The falling green code which opens all The Matrix movies represents the encoded activity of the virtual reality environment (aka the Matrix). An earlier version of digital rain, to which the Wachowskis’ paid homage, is the 1995 manga classic Ghost in the Shell. The idea has now been given a fresh twist as an art exhibit and it’s arguably more sinister, less sci-fi than ever.
Rome-based design studio Ultravioletto has built a mirror that uses AI and facial recognition software to create a ghostly anime of your digital self.
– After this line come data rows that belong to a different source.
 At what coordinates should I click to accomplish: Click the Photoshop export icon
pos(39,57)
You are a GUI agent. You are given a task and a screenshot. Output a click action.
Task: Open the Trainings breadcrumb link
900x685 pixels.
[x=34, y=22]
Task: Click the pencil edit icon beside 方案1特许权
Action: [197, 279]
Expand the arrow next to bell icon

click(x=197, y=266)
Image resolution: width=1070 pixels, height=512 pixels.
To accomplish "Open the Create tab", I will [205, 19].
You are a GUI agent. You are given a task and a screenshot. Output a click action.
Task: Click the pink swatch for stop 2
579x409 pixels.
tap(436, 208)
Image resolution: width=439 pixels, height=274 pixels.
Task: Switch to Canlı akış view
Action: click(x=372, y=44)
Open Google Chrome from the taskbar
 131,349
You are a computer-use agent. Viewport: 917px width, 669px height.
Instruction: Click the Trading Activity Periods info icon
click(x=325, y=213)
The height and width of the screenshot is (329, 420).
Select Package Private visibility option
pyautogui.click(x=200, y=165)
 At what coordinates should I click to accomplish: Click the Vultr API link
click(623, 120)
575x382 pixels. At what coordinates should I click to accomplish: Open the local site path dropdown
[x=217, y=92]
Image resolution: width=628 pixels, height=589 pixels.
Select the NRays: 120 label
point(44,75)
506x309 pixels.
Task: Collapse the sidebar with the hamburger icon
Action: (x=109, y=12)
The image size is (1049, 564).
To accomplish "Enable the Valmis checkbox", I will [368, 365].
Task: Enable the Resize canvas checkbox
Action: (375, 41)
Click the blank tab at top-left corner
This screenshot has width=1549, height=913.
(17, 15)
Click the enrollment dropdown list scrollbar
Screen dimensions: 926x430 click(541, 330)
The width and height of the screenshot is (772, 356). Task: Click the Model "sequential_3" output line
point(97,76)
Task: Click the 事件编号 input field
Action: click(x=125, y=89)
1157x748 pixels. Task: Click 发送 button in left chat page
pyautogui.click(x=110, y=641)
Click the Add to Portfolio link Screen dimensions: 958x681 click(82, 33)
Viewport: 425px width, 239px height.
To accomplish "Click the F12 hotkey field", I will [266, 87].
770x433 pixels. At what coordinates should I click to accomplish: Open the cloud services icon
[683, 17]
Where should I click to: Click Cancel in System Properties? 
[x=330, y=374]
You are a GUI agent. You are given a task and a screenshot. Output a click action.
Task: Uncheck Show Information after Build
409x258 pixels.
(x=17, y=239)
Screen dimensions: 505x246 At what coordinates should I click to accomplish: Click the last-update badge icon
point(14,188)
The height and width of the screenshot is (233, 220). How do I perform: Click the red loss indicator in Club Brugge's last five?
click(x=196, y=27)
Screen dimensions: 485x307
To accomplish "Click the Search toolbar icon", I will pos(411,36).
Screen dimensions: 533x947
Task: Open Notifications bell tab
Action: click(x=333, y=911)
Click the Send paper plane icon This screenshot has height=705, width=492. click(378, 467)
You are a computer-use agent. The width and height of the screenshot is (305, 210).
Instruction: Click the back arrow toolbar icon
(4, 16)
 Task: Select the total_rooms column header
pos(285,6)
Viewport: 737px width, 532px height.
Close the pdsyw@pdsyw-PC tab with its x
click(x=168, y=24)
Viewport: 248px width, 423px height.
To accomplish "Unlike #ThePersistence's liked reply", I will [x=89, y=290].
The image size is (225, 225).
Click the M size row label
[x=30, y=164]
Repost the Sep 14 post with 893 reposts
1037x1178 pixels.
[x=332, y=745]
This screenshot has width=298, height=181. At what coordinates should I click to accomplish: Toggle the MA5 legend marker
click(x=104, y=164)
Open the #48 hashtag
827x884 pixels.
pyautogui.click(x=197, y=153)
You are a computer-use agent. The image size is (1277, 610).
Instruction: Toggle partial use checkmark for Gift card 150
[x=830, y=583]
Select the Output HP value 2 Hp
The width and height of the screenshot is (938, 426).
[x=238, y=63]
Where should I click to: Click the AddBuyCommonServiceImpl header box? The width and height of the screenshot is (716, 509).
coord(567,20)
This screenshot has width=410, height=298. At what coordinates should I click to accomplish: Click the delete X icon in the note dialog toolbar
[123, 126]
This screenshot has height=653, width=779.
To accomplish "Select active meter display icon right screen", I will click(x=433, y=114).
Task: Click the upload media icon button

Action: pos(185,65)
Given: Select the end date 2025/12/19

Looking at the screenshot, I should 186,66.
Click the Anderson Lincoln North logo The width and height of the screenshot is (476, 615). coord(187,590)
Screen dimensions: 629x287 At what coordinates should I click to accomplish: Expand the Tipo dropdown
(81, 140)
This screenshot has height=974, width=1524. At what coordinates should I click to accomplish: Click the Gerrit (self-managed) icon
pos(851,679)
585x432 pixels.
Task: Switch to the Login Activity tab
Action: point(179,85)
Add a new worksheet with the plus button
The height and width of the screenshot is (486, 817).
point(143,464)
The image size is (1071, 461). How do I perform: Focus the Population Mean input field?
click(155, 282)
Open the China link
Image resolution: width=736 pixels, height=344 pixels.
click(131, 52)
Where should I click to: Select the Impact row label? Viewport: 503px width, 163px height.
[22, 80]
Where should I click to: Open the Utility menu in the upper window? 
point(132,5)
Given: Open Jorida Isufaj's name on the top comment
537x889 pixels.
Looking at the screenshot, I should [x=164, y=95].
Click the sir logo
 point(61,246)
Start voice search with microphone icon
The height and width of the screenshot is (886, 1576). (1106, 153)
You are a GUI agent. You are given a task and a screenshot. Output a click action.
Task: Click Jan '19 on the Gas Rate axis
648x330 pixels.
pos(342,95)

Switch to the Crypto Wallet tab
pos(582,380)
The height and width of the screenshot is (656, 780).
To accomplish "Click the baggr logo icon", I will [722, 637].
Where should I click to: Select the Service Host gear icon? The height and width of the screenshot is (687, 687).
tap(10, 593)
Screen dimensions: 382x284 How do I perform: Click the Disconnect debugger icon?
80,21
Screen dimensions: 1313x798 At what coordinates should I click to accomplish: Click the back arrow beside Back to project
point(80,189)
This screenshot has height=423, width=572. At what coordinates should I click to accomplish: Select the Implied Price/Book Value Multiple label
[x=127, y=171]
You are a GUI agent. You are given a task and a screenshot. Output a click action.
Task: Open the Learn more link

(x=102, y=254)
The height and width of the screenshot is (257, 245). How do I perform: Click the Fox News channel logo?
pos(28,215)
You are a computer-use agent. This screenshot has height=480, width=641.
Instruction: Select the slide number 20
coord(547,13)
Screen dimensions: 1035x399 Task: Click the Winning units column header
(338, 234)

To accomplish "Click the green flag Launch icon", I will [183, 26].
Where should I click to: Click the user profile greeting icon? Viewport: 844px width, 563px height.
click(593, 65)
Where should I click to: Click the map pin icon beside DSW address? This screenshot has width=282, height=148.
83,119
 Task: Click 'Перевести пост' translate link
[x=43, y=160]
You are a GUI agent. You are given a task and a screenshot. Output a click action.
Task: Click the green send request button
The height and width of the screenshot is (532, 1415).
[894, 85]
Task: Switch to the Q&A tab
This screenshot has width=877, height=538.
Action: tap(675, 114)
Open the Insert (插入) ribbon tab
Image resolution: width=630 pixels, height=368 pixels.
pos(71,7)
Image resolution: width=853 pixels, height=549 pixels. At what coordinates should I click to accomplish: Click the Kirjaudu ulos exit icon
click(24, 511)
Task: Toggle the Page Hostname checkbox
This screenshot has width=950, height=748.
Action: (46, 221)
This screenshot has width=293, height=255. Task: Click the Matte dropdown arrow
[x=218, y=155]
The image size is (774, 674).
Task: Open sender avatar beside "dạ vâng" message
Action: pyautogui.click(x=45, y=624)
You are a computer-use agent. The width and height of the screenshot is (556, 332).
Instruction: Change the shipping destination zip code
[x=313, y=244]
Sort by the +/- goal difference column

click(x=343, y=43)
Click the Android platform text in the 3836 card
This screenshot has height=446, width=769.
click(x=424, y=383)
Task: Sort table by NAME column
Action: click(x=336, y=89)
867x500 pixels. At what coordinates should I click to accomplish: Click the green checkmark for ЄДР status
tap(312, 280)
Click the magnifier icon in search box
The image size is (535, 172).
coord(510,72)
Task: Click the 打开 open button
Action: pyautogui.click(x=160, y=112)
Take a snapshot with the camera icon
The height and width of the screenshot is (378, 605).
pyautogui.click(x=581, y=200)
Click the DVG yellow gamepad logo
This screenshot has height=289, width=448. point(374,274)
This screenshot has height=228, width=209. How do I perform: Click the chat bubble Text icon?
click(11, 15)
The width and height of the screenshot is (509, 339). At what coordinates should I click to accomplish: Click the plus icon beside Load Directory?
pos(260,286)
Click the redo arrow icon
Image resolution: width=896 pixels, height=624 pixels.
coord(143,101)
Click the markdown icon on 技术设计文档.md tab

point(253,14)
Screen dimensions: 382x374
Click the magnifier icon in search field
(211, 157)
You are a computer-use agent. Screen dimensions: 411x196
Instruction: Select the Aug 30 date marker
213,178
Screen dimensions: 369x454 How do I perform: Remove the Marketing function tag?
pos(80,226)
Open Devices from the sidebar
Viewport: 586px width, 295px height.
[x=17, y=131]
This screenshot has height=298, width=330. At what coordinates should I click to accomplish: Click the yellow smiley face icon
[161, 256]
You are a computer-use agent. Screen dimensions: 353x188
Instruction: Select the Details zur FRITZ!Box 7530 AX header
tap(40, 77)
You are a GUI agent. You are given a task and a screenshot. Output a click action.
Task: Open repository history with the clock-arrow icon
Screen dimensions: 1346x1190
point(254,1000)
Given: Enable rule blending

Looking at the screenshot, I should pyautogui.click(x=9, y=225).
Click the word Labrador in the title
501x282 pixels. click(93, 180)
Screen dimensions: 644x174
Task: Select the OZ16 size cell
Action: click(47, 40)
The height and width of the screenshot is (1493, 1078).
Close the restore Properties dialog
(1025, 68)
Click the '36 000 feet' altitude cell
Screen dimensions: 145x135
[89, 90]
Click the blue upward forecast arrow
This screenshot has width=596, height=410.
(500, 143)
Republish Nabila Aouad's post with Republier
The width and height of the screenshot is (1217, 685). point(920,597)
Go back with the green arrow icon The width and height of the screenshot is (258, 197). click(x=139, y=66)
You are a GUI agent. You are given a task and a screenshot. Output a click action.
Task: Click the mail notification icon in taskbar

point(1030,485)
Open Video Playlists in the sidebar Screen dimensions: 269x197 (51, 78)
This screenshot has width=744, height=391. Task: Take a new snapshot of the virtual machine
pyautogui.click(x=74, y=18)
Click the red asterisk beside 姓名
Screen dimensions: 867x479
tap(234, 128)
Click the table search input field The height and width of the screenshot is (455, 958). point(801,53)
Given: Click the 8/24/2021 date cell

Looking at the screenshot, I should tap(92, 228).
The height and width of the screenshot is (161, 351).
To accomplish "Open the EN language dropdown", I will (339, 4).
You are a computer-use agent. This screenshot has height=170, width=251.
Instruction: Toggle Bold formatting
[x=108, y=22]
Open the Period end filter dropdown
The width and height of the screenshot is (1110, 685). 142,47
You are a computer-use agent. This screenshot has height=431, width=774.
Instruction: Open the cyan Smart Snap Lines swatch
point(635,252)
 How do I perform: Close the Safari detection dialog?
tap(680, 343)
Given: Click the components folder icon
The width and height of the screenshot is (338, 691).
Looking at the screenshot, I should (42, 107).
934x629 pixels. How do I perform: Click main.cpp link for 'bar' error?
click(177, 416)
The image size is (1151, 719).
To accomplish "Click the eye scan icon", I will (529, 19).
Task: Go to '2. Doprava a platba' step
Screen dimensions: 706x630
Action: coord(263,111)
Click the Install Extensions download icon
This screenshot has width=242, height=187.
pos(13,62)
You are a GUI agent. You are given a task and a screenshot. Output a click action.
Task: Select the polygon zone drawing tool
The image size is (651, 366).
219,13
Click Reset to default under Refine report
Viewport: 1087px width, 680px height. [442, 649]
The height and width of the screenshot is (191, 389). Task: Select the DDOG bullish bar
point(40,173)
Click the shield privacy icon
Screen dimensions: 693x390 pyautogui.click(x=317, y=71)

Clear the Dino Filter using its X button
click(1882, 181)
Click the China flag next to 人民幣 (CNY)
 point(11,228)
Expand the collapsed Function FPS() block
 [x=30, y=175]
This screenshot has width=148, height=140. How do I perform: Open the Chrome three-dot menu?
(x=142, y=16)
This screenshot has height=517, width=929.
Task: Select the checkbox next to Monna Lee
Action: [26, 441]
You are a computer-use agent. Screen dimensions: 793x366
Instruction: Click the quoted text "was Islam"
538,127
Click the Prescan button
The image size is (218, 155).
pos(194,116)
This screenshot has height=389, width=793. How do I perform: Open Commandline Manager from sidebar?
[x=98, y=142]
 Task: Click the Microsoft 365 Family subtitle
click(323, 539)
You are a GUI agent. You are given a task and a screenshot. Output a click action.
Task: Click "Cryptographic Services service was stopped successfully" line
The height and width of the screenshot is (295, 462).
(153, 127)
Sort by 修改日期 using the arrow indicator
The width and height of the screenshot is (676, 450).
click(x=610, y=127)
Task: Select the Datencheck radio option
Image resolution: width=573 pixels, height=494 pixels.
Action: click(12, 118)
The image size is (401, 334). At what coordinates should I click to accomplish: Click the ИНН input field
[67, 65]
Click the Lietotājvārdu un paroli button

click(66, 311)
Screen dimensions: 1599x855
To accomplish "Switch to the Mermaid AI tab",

Stand in front of the Neural Mirror (an OLED panel with a reflective coating and a depth camera) and it scans your presence, then decodes what it can decipher about your likely gender, age, ethnicity and emotional state. The viewer is then presented with a strange three-dimensional interpretation of themselves formed from point clouds on the screen.
As you move your body, face and hands, the data doppelganger moves along with you. The programme’s own AI decides in what shapes and colours to compose the image, based on the captured data.
“The whole experience should be analysed as a data stream that flows between myself and my analogue reflection,” Ultravioletto’s art director Bruno Capezzuoli told Dezeen.
The installation includes a machine that prints the collected information as strings of JSON code onto a giant roll of paper.
In The Matrix, of course, Neo is fighting for humanity against the power of the AI-ruled system personified by Agent Smith. Our very essence as human beings is at stake if we submit our free will and our innermost thoughts (the ghost or soul) to the machine.
To underline the message that we should all contemplate how our very personal information is already no longer ours but a creature of Zuckerberg, Bezos and Page and Brin, Ultravioletto put the Mirror on display at a former church in Spoleto, an ancient city in Perugia.
“Artificial intelligence extracts all of our behaviours in a shady way then transforms them into a form of wealth for corporations,” Capezzuoli says.
Too right. It’s almost enough to make you believe in The One, provided you’ve not taken the blue pill first.